Our monthly series on new books in labor and working-class history continues with J. Blake Perkins’s new book Hillbilly Hellraisers: Federal Power and Populist Defiance in the Ozarks, which was published last month in the University of Illinois Press’s Working Class in American History series. Perkins is an assistant professor of history at Williams Baptist College in Walnut Ridge, Arkansas. He answered questions from Jacob Remes.
Let’s start with a very basic question. What are the origins of resistance to the government in the Ozarks?
There were different origins over time, so it is not a linear story. The late nineteenth and early twentieth centuries seemed a logical place to begin looking. Amid this era’s major economic and social changes, important discussions arose in the Ozarks about modernity, capitalist development, and the proper roles of government in promoting a more democratic political economy. Of course, this was also the time when sensationalized stories in the national press about seemingly exotic mountain moonshiners warring against the “feds” created powerful stereotypes of a reactionary, anti-government rural culture in the region. But the grassroots support for Populist politics among white working-class Ozarkers and its quest to combat economic inequality with expansions of federal regulatory power—“in other words, of the people,” as the Populists themselves put it—indicates that white smallholders and working people were not resisting government per se. Instead, working people in the Ozarks detested the unequal access to political power within the region and resisted local elites’ monopolized use of federal authority and resources for their own ends at the expense of rural economic democracy.
Later, after World War II, a new and different culture of defiance arose in the region.
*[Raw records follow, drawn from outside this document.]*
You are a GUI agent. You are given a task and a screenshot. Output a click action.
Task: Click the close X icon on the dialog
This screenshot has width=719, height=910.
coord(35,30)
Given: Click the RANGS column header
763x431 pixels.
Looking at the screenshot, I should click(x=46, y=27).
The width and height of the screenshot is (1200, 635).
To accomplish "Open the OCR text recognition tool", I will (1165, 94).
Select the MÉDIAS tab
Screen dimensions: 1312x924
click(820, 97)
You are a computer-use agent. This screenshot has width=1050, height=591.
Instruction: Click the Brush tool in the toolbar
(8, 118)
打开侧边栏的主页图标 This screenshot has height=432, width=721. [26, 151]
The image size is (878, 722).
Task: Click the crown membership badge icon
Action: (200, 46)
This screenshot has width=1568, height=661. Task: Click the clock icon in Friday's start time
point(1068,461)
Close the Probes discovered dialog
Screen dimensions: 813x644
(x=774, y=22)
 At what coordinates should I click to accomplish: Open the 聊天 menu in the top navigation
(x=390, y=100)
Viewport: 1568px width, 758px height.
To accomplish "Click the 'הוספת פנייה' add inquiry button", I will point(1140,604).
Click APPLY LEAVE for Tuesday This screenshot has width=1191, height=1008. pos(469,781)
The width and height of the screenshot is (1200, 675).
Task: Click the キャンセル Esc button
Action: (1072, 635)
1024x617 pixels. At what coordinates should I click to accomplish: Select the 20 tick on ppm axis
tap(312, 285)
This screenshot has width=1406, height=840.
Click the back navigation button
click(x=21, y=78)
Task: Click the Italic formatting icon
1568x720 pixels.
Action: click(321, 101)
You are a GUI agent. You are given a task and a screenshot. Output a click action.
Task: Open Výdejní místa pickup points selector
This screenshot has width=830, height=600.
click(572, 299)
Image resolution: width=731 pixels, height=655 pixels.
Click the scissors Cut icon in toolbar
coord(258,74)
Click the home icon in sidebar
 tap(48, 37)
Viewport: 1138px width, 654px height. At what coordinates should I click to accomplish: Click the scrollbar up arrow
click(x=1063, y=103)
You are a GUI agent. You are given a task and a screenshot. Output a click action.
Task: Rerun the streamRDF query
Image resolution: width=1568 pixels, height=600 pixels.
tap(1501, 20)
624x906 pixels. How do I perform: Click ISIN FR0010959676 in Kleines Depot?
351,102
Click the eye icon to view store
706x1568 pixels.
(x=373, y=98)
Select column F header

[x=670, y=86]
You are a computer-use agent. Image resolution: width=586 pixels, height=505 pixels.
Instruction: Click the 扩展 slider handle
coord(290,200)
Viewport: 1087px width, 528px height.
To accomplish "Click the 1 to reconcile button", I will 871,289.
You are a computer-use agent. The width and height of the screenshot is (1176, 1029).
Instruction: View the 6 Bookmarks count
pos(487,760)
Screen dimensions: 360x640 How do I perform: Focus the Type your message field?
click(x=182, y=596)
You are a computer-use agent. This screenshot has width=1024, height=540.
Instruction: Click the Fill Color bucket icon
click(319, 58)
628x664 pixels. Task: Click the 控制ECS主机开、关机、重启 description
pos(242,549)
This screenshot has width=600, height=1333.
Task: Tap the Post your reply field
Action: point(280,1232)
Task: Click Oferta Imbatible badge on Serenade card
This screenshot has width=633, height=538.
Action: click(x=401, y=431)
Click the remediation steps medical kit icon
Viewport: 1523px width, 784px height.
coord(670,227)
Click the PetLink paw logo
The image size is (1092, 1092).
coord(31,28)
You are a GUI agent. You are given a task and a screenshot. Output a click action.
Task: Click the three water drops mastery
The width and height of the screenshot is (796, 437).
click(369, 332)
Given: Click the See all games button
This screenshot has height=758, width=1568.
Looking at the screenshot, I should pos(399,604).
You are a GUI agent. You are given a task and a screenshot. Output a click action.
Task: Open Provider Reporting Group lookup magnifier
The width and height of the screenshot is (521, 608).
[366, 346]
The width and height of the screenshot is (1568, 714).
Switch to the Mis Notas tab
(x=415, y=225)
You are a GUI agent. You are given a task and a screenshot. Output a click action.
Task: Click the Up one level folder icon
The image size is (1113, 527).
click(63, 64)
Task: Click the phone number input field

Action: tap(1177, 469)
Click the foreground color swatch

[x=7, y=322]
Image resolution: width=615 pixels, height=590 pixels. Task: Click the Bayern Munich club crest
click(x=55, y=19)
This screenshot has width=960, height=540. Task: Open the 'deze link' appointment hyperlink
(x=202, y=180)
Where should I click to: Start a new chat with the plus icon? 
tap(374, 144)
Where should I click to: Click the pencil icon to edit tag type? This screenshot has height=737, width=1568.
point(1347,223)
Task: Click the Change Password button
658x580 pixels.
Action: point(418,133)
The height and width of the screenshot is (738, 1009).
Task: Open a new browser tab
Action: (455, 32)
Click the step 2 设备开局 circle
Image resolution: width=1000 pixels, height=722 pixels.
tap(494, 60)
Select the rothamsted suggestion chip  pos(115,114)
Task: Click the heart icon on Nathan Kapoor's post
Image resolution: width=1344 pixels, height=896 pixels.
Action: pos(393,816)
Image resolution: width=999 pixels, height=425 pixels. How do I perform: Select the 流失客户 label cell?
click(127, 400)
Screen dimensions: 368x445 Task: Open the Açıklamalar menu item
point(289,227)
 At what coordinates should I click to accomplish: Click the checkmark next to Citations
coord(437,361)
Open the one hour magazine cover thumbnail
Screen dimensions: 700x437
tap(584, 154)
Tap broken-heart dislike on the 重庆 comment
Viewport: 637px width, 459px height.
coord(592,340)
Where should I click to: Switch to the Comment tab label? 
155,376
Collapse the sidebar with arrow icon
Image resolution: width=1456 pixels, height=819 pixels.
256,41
As thousands of small farmers and other working-class populists left their opportunity-strapped communities for jobs in Western and Midwestern cities and more urbanized places inside the Ozarks, town business elites in the region joined with new middle-class in-migrants from the urban and suburban Midwest to mount a conservative defense against liberals’ “Big Government” programs and policies that seemed to threaten their new low-wage, anti-union light industry and agribusiness prospects—a New Ozarks economy that they had built, ironically, with large doses of federal power and resources. These New Ozarks elite and middle classes also clung tightly to and vowed to defend a mythical and romanticized “heritage” in the region against the subversive plots of liberal culture.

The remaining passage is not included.